I'm studying D.I. I've some issues with the architecture, maybe I'm missing some points.
Suppose I have this non-DI code (I read a list of "Person" from file)
static void Main()
{
PersonReaderFromFile personReader = new PersonReaderFromFile("path-to-file");
Person p = personReader.GetNext(); //return a Person parsed from file line or NULL at EOF
}
class Person
{
//stuffs here
}
class PersonReaderFromFile
{
public Person GetNext()
{
Person person = new Person();
//some logic
return person;
}
}
First, for implementing D.I. patterns, I need interfaces, so I do
static void Main()
{
iPersonReader personReader = new PersonReaderFromFile("path-to-file");
iPerson p = personReader.GetNext();
}
interface iPerson
{
}
class Person : iPerson
{
}
interface iPersonReader
{
iPerson GetNext();
}
class PersonReaderFromFile : iPersonReader
{
public iPerson GetNext()
{
Person person = new Person();
//some logic
return person;
}
}
And now my issue: PersonReaderFromFile depends on Person implementation. It's ok? Or I need an extra class, like a PersonFactory?
static void Main()
{
iPersonFactory factory = new PersonFactory();
iPersonReader personReader = new PersonReaderFromFile("path-to-file", factory);
iPerson person = personReader.GetNext();
}
interface iPerson
{
}
class Person : iPerson
{
}
interface iPersonReader
{
iPerson GetNext();
}
class PersonReaderFromFile : iPersonReader
{
iPersonFactory _factory;
public PersonReaderFromFile(iPersonFactory factory)
{
_factory = factory;
}
public iPerson GetNext()
{
Person person = _factory.CreateNewPerson();
//some logic
return person;
}
}
interface iPersonFactory
{
iPerson CreateNewPerson();
}
class PersonFactory : iPersonFactory
{
iPerson CreateNewPerson()
{
Person person = new Person();
return person;
}
}
Now PersonFactory depends on Person implementation, but it should be correct. Any advice? Tnx to all.
EDIT: I show a sample PersonReaderFromFile implementation
class PersonReaderFromFile
{
StreamReader _fileReader;
public PersonReaderFromFile(string path)
{
_fileReader = new StreamReader(file);
}
public Person GetNext()
{
string line = _fileReader.ReadLine();
if (line == null)
{
_fileReader.Close();
return null;
}
string name, lastName, email;
ParseInformationFromLine(line, out name, out lastName, out email);
Person p = new Person { Name = name, LastName = lastName, Email = email };
return p;
}
private ParseInformationFromLine(string line, out string name, out string lastName, out string email)
{
//I don't think that matters
}
}
PersonReaderFromFile
does not depend on Person
. That class appears to be just a POCO that represents run time data.
PersonReaderFromFile
is dependent on StreamReader
along with ParseInformationFromLine
function
First abstract out those implementation details into their own concerns.

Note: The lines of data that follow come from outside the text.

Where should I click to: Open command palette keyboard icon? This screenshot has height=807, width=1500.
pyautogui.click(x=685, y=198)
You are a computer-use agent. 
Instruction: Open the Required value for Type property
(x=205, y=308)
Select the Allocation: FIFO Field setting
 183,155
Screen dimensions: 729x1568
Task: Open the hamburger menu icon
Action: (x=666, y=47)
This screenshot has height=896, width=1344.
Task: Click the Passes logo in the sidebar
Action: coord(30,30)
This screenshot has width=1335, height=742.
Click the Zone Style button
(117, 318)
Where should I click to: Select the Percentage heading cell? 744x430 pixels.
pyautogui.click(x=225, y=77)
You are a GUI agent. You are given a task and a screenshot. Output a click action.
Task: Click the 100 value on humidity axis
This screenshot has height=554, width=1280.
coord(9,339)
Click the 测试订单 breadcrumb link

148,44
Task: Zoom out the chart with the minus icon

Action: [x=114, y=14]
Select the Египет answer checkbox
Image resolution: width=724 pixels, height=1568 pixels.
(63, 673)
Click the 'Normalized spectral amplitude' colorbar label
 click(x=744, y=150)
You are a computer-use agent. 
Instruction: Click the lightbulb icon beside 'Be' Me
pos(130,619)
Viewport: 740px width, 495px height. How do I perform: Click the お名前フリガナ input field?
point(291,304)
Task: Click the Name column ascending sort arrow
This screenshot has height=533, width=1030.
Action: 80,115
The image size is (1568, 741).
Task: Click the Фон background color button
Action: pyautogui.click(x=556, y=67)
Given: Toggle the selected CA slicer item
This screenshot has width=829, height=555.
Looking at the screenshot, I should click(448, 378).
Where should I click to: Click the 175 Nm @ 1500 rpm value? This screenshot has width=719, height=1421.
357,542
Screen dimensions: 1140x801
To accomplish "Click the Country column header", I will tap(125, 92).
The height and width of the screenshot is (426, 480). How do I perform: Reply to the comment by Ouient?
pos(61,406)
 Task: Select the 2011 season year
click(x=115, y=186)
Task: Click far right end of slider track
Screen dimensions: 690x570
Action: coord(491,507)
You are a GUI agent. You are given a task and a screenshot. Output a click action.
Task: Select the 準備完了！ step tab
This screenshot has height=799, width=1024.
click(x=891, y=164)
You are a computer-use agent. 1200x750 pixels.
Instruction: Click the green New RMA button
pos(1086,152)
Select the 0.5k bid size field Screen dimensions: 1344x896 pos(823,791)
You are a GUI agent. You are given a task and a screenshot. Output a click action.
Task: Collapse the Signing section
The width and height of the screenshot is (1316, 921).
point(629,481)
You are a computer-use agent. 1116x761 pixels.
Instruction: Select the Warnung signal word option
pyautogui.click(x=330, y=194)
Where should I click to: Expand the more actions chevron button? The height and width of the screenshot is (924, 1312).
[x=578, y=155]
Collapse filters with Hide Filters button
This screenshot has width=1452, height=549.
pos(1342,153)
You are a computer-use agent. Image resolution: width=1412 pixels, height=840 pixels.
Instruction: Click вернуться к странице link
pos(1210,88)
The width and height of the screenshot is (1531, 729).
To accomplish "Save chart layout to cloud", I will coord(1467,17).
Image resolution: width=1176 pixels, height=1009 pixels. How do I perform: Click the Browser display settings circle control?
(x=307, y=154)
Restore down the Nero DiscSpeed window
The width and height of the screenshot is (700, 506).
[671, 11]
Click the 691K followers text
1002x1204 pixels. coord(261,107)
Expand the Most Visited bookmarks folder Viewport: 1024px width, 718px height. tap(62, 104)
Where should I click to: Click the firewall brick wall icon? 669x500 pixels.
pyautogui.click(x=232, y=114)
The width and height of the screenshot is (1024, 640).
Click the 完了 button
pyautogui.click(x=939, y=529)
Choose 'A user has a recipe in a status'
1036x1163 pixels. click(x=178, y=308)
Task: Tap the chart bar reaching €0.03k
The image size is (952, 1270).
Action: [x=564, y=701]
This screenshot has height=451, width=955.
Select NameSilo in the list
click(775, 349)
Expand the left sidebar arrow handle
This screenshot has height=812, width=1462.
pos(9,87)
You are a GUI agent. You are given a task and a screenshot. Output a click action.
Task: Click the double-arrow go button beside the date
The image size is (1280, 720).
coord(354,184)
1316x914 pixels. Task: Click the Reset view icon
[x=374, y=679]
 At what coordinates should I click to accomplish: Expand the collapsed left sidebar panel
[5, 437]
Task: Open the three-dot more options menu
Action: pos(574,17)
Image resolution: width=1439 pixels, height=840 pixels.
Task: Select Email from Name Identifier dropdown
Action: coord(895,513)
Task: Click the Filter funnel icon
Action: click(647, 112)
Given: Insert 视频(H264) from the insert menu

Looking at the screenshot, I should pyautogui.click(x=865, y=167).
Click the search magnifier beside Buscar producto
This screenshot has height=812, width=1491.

public interface IReadLines {
string ReadLine();
}
public interface IParsePersonInformationFromLine {
void ParseInformationFromLine(string line, out string name, out string lastName, out string email);
}
The target class would explicitly depend on the abstractions
public class PersonReaderFromFile {
private readonly IReadLines reader;
private readonly IParsePersonInformationFromLine parser;
public PersonReaderFromFile(IReadLines reader, IParsePersonInformationFromLine parser) {
this.reader = reader;
this.parser = parser;
}
public Person GetNext() {
string line = reader.ReadLine();
if (line == null) {
return null;
}
string name, lastName, email;
parser.ParseInformationFromLine(line, out name, out lastName, out email);
Person p = new Person { Name = name, LastName = lastName, Email = email };
return p;
}
}
The individual abstractions would have their own implementations to satisfy the desired functionality that would be used at run time. For example the reader would internally still use a StreamReader
to get the lines. PersonReaderFromFile
does not need to know anything about how the line is retrieved. Just that it wants a line when called.
Main
now can be refactored to use Pure DI for example
static void Main() {
IReadLines reader = new ReadLinesImplementation("path-to-file");
IParsePersonInformationFromLine parser = new ParsePersonInformationFromLine();
PersonReaderFromFile personReader = new PersonReaderFromFile(reader, parser);
Person p = personReader.GetNext(); //return a Person parsed from file line or NULL at EOF
}
There are further refactors that can be applied but this is only meant to be a simplified example of the identifying implementation details that should be abstracted out of code that is tightly coupled to implementation concerns.